Data Layout Only Goes So Far
There are many tricks you can play with data layout, pre-fetching, and the like. The bottom line, however, is that trying to solve the problem solely at the disk level is only going to take you so far. We considered the write cache capability on that generation of disk drives but truth be told we wanted complete control over any algorithm which affected data integrity. The plain and simple answer was to build some sort of "FLARE" write cache.
The FLARE write cache ended up being fairly disruptive on two levels:
- It had a pretty big software impact. Large parts of FLARE would need to be either ripped out or heavily modified.
- It had a pretty big hardward impact. We decided to use a battery backup unit (BBU) to protect against power failures. This meant that existing customers wouldn't be able to upgrade to a caching version of FLARE. They would need what was then called a "forklift upgrade".
I plan on posting more detail about building the CLARiiON write cache.
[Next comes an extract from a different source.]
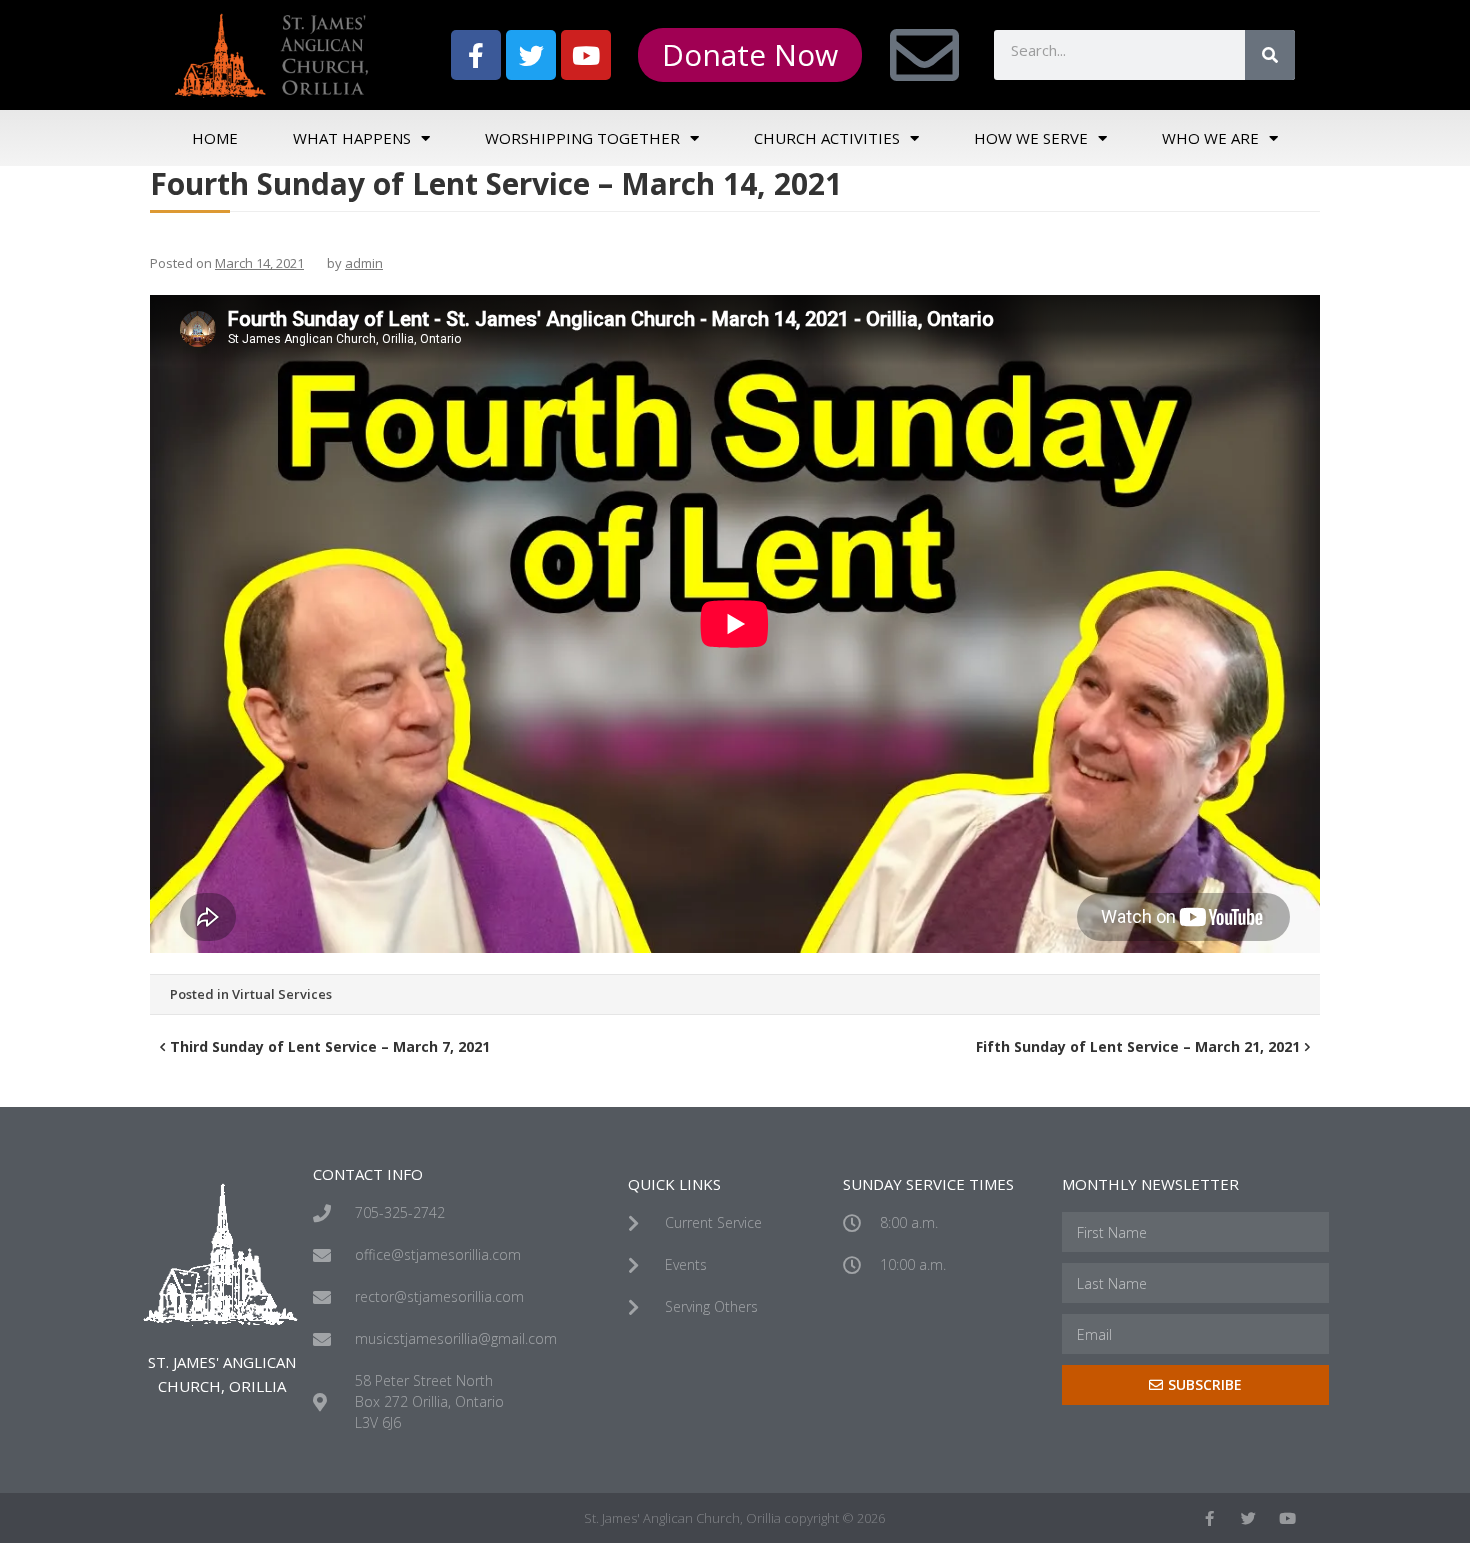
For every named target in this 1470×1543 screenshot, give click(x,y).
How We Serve (1031, 138)
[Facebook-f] (476, 55)
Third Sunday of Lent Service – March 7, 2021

There's a lot to write about. For me it was one of the harder efforts I've ever been a part of. I experienced project leadership for the first time. And when the CLARiiON write cache was done, I decided "so was I".
Steve
Dear sir, is it true that the Clariion runs Windows XP embedded?
Posted by: dale | May 28, 2008 at 08:37 AM
Hello Dale,
Yes it is true that today's CLARiiON is running a version of Windows XP embedded. CLARiiON made the transition to a Windows-based implementation in the late 1990s.
Steve
Posted by: Steve Todd | May 28, 2008 at 09:25 AM
Kind thanks, gent. So does this imply that FLARE runs as a Win32 application?
Posted by: dale | May 29, 2008 at 01:34 PM
FLARE currently runs as a driver in the kernel.
Regards,
Steve
Posted by: Steve Todd | May 30, 2008 at 02:41 AM